## TO BE DONE
Number each line of the listing below, starting at the line that contains "This screenshot has height=576, width=1024." and ending at its last line, and leave out blank lines.

## SOURCE DATA
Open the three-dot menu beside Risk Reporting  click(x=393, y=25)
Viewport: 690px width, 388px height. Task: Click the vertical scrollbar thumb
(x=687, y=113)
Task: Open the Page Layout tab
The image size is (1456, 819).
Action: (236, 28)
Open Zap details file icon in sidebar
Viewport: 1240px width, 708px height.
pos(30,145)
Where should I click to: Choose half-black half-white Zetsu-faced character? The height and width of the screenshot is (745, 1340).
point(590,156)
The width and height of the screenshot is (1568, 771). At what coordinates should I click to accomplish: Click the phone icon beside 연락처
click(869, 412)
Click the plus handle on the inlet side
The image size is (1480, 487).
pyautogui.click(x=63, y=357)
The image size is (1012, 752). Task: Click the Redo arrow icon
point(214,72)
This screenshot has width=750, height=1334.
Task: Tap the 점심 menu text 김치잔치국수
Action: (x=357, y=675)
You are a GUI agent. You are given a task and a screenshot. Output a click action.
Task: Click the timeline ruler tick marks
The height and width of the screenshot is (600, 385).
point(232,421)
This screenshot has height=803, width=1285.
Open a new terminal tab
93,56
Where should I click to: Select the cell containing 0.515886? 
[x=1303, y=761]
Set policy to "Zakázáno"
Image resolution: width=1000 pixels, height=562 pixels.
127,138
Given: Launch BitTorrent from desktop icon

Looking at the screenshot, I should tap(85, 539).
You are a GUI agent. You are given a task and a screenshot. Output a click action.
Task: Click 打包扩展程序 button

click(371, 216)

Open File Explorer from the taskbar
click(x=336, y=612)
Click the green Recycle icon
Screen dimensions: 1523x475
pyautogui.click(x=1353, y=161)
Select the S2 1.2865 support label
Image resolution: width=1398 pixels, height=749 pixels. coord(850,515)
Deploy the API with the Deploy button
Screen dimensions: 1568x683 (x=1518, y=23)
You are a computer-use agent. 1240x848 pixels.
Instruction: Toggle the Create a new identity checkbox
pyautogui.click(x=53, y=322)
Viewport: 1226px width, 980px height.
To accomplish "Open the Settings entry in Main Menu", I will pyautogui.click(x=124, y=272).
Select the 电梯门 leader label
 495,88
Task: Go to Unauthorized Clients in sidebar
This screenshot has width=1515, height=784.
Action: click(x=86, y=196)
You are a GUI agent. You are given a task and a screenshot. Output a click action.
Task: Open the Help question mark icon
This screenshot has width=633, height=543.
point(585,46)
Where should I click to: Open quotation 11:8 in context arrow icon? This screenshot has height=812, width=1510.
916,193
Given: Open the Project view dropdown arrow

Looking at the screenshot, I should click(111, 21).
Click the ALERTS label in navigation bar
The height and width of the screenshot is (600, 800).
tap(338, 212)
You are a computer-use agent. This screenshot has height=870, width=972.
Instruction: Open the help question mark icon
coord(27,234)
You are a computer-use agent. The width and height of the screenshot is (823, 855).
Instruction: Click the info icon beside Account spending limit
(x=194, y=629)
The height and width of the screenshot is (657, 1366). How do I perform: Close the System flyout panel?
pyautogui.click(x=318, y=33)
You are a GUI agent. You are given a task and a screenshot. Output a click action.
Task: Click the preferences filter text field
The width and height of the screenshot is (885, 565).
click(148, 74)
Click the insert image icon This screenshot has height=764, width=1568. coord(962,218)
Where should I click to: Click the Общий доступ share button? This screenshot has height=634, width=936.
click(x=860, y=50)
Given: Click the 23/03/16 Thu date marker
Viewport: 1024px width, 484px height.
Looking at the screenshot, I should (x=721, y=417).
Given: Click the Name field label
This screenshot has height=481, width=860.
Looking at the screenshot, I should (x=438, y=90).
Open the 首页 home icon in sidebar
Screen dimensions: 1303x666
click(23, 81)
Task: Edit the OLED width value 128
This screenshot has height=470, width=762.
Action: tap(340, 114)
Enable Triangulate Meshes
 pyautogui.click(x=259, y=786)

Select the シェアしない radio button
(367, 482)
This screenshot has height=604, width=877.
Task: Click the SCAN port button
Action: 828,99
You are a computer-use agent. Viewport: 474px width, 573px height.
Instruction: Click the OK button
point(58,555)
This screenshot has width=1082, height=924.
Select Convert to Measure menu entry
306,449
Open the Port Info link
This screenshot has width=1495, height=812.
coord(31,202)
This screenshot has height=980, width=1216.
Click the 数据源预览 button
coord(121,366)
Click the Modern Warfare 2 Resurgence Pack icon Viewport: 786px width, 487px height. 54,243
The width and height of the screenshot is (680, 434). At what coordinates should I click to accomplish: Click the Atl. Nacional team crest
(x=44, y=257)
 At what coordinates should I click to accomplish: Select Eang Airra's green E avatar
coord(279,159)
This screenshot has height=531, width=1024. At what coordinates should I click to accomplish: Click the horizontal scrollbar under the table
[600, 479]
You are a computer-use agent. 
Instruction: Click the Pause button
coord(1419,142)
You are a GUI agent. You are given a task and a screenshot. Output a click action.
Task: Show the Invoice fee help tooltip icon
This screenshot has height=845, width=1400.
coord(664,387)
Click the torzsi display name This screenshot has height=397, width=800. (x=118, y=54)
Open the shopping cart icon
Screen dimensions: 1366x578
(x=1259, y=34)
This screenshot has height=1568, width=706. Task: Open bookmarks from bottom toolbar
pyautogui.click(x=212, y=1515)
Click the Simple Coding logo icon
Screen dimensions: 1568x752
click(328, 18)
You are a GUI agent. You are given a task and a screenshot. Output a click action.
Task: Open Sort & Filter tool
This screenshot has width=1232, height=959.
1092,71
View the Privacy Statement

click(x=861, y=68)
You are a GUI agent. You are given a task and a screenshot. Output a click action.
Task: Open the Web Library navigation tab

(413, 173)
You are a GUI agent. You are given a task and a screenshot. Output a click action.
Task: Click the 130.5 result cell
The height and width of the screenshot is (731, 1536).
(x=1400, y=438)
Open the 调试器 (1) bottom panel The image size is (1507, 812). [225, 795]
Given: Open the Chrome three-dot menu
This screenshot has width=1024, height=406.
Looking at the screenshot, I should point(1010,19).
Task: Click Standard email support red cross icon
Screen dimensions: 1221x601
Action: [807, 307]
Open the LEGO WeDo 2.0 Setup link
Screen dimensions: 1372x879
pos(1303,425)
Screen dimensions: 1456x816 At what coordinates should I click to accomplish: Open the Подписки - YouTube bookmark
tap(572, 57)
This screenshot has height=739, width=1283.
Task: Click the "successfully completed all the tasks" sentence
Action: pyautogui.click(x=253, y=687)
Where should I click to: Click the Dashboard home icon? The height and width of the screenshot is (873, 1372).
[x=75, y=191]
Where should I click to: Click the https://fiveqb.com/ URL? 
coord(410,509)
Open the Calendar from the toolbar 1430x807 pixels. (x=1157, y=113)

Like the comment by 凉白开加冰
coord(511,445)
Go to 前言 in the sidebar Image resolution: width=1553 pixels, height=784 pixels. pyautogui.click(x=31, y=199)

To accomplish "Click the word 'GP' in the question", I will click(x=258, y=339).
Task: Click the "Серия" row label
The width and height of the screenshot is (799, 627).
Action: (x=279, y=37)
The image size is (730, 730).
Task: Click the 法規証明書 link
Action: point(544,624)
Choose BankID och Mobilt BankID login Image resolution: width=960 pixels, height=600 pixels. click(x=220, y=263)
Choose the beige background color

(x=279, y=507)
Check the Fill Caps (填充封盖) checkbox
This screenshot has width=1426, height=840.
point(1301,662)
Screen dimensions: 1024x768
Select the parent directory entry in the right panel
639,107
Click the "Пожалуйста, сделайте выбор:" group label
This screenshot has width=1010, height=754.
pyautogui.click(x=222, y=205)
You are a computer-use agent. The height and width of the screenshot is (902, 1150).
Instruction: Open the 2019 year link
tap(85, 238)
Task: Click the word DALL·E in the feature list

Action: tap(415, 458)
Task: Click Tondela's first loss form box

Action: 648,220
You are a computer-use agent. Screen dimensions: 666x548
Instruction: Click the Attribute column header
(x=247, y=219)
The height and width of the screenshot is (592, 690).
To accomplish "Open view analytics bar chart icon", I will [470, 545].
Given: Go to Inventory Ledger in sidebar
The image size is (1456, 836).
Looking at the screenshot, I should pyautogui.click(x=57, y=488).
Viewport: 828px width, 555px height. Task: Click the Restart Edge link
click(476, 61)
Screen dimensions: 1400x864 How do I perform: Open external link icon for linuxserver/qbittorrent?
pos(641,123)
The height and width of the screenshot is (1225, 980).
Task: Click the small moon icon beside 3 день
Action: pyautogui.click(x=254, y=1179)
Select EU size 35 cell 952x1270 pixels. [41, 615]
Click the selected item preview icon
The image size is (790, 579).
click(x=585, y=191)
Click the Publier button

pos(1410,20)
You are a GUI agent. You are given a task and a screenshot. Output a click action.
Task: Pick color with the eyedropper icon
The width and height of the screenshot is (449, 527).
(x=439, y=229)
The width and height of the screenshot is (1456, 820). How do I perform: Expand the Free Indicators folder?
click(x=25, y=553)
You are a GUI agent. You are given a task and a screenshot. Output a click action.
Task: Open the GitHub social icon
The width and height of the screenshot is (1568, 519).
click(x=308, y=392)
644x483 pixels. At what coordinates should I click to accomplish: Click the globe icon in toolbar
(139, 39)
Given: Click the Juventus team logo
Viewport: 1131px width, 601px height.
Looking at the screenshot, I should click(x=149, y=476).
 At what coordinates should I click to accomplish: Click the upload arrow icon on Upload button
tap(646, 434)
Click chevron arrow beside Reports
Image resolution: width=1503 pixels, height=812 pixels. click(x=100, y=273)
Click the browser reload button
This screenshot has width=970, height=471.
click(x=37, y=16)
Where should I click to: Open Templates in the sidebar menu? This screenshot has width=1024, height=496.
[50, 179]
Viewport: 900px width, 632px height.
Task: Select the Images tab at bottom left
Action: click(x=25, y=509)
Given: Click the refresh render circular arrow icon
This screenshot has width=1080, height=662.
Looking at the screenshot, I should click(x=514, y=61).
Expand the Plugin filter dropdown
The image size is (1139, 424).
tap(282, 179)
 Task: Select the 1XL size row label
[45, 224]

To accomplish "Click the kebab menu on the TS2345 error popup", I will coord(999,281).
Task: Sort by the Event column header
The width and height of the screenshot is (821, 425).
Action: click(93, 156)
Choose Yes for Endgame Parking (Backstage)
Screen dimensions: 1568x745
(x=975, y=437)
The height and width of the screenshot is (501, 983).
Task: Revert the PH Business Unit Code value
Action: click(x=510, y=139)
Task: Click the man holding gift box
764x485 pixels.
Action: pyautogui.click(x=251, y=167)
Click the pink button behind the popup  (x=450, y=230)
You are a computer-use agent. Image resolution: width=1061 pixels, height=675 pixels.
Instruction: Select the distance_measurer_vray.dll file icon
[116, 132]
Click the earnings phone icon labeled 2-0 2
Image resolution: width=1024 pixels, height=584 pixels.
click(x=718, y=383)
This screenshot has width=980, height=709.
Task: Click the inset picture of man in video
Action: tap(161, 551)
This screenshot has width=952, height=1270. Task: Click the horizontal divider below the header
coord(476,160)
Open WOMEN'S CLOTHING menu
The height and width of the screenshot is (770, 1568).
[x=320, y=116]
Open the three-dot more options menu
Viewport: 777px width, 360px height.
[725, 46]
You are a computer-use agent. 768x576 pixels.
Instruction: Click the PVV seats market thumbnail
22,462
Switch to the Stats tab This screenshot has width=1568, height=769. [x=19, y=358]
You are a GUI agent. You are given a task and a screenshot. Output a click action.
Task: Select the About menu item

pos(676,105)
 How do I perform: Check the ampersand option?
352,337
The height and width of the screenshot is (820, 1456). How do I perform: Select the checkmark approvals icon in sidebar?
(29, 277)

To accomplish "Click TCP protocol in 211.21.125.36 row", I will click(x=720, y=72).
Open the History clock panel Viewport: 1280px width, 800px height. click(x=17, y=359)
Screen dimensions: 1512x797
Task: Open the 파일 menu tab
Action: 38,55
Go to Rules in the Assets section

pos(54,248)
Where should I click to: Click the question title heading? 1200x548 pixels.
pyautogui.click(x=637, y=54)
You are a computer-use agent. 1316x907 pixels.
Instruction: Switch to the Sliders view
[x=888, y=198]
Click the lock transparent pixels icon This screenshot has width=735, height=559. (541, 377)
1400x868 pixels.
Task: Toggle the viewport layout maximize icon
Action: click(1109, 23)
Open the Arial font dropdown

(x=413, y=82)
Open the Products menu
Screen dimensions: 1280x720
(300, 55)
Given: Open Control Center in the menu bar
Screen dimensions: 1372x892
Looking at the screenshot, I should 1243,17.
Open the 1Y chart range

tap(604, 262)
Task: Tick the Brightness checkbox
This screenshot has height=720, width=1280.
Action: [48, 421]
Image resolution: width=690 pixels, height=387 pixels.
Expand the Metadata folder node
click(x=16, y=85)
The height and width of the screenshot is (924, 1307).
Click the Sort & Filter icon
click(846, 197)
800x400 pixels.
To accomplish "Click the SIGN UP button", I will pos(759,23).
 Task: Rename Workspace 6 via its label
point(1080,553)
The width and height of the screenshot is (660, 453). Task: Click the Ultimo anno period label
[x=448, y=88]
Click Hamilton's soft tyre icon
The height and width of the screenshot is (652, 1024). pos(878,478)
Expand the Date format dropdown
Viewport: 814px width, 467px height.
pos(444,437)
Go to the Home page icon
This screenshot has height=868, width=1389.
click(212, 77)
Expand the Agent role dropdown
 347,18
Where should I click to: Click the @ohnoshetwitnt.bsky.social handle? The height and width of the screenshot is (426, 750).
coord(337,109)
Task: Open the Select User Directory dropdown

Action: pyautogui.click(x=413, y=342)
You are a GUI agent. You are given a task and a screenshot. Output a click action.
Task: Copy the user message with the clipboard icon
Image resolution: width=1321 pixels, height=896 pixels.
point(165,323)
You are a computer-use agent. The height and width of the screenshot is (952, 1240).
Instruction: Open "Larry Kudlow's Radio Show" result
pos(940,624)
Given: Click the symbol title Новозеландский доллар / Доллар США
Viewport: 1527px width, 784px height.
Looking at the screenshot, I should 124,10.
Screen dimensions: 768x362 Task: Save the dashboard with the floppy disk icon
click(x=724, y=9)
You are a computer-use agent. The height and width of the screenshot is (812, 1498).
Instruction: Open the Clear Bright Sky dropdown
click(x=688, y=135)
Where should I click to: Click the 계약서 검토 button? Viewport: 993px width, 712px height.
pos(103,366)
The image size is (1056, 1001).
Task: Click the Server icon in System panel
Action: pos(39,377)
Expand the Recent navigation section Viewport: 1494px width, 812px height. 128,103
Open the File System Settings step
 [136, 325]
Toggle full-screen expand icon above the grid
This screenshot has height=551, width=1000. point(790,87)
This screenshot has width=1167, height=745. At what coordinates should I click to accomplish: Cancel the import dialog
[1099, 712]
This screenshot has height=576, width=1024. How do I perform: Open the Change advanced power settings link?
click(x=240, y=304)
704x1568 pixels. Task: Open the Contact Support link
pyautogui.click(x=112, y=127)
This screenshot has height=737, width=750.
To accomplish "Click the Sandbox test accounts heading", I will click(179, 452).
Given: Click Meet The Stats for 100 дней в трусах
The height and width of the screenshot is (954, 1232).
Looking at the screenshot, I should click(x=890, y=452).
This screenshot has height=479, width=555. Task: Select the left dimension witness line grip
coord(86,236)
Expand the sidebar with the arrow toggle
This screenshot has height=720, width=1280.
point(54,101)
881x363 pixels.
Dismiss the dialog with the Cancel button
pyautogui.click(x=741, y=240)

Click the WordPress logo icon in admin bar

## RESULT OF THIS TASK
1. This screenshot has height=576, width=1024. How do I perform: Open the Change advanced power settings link?
2. click(x=240, y=304)
3. 704x1568 pixels. Task: Open the Contact Support link
4. pyautogui.click(x=112, y=127)
5. This screenshot has height=737, width=750.
6. To accomplish "Click the Sandbox test accounts heading", I will click(179, 452).
7. Given: Click Meet The Stats for 100 дней в трусах
8. The height and width of the screenshot is (954, 1232).
9. Looking at the screenshot, I should click(x=890, y=452).
10. This screenshot has height=479, width=555. Task: Select the left dimension witness line grip
11. coord(86,236)
12. Expand the sidebar with the arrow toggle
13. This screenshot has height=720, width=1280.
14. point(54,101)
15. 881x363 pixels.
16. Dismiss the dialog with the Cancel button
17. pyautogui.click(x=741, y=240)
18. Click the WordPress logo icon in admin bar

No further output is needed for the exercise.